**Work item**
The data must be given again in full, with no line altered.

**Records supplied**
_ _ _ _

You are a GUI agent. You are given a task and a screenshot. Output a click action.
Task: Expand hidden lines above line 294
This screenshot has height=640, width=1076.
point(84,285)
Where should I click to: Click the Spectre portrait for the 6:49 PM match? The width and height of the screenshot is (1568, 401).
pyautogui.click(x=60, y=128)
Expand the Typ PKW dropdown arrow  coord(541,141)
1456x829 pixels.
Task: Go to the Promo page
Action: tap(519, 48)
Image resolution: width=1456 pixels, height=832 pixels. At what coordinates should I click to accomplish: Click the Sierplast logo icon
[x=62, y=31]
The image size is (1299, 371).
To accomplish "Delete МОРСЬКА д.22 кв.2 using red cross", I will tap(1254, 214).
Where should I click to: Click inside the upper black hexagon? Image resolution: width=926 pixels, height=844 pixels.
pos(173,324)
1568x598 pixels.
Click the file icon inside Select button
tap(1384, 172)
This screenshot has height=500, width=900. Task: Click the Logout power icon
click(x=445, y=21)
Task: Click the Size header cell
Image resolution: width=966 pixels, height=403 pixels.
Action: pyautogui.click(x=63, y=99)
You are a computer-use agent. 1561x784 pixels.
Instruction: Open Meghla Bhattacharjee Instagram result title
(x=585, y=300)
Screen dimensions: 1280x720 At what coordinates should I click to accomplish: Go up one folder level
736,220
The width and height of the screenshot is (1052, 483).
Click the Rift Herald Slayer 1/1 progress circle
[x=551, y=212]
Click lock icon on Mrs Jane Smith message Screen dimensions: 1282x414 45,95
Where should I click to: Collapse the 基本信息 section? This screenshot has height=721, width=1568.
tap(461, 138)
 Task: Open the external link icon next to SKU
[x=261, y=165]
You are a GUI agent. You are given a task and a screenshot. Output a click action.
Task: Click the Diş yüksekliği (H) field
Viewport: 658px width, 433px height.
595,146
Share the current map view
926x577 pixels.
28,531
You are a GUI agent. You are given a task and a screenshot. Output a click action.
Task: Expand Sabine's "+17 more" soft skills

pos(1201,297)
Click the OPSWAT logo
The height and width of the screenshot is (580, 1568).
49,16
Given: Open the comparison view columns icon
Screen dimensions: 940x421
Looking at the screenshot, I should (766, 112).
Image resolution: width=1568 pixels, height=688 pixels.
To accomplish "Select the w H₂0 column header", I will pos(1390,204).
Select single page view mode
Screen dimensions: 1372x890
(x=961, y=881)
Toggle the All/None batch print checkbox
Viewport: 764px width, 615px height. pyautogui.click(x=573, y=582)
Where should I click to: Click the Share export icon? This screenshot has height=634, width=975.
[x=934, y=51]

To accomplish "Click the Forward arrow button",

_ _ _ _

**Answer box**
You are a GUI agent. You are given a task and a screenshot. Output a click action.
Task: Expand hidden lines above line 294
This screenshot has height=640, width=1076.
point(84,285)
Where should I click to: Click the Spectre portrait for the 6:49 PM match? The width and height of the screenshot is (1568, 401).
pyautogui.click(x=60, y=128)
Expand the Typ PKW dropdown arrow  coord(541,141)
1456x829 pixels.
Task: Go to the Promo page
Action: tap(519, 48)
Image resolution: width=1456 pixels, height=832 pixels. At what coordinates should I click to accomplish: Click the Sierplast logo icon
[x=62, y=31]
The image size is (1299, 371).
To accomplish "Delete МОРСЬКА д.22 кв.2 using red cross", I will tap(1254, 214).
Where should I click to: Click inside the upper black hexagon? Image resolution: width=926 pixels, height=844 pixels.
pos(173,324)
1568x598 pixels.
Click the file icon inside Select button
tap(1384, 172)
This screenshot has height=500, width=900. Task: Click the Logout power icon
click(x=445, y=21)
Task: Click the Size header cell
Image resolution: width=966 pixels, height=403 pixels.
Action: pyautogui.click(x=63, y=99)
You are a computer-use agent. 1561x784 pixels.
Instruction: Open Meghla Bhattacharjee Instagram result title
(x=585, y=300)
Screen dimensions: 1280x720 At what coordinates should I click to accomplish: Go up one folder level
736,220
The width and height of the screenshot is (1052, 483).
Click the Rift Herald Slayer 1/1 progress circle
[x=551, y=212]
Click lock icon on Mrs Jane Smith message Screen dimensions: 1282x414 45,95
Where should I click to: Collapse the 基本信息 section? This screenshot has height=721, width=1568.
tap(461, 138)
 Task: Open the external link icon next to SKU
[x=261, y=165]
You are a GUI agent. You are given a task and a screenshot. Output a click action.
Task: Click the Diş yüksekliği (H) field
Viewport: 658px width, 433px height.
595,146
Share the current map view
926x577 pixels.
28,531
You are a GUI agent. You are given a task and a screenshot. Output a click action.
Task: Expand Sabine's "+17 more" soft skills

pos(1201,297)
Click the OPSWAT logo
The height and width of the screenshot is (580, 1568).
49,16
Given: Open the comparison view columns icon
Screen dimensions: 940x421
Looking at the screenshot, I should (766, 112).
Image resolution: width=1568 pixels, height=688 pixels.
To accomplish "Select the w H₂0 column header", I will pos(1390,204).
Select single page view mode
Screen dimensions: 1372x890
(x=961, y=881)
Toggle the All/None batch print checkbox
Viewport: 764px width, 615px height. pyautogui.click(x=573, y=582)
Where should I click to: Click the Share export icon? This screenshot has height=634, width=975.
[x=934, y=51]

To accomplish "Click the Forward arrow button",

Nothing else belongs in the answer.